⬤ US CPI inflation hit 0.86% year over year as of February 1 — down sharply from 1.24% just weeks prior. That's the lowest reading the index has logged since 2020, and it paints a picture of consumer prices cooling off across the board faster than most expected.
⬤ The drop wasn't driven by one category — it was broad-based. Utilities led the decline, pulling the index down by 0.13%. Clothing followed at -0.08%, while housing and transportation each chipped away 0.05%. Even food prices edged lower, contributing a 0.04% reduction. Every major consumer segment moved in the same direction.
Real-time pricing data is capturing a cooldown that traditional survey-based metrics are only beginning to reflect.

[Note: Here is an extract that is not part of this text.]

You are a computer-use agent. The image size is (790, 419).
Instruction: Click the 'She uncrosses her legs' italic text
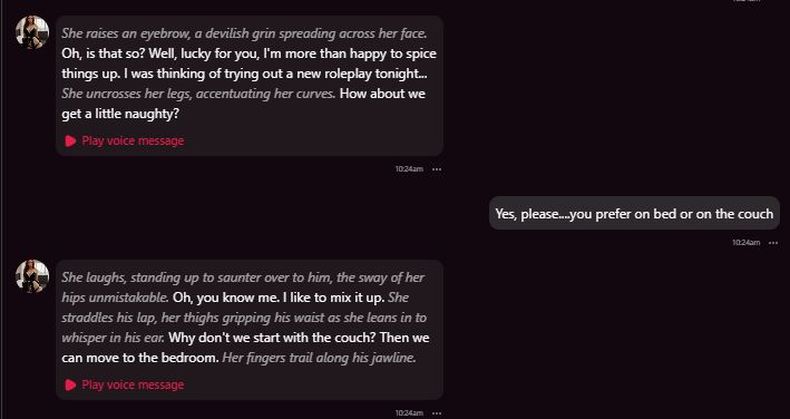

⬤ Here's where it gets interesting: the year-to-date range now stretches from a low of 0.86% all the way up to 1.95%. Meanwhile, the Bureau of Labor Statistics is still reporting CPI at 2.70%. That's a significant gap — and it highlights a growing divide between high-frequency real-time pricing models and the traditional survey-based approach the BLS relies on.
⬤ If these trends hold, it could shift how markets price in inflation expectations — especially as real-time data tools gain more traction in macro analysis. The easing across utilities, housing, food, and transportation is hard to ignore.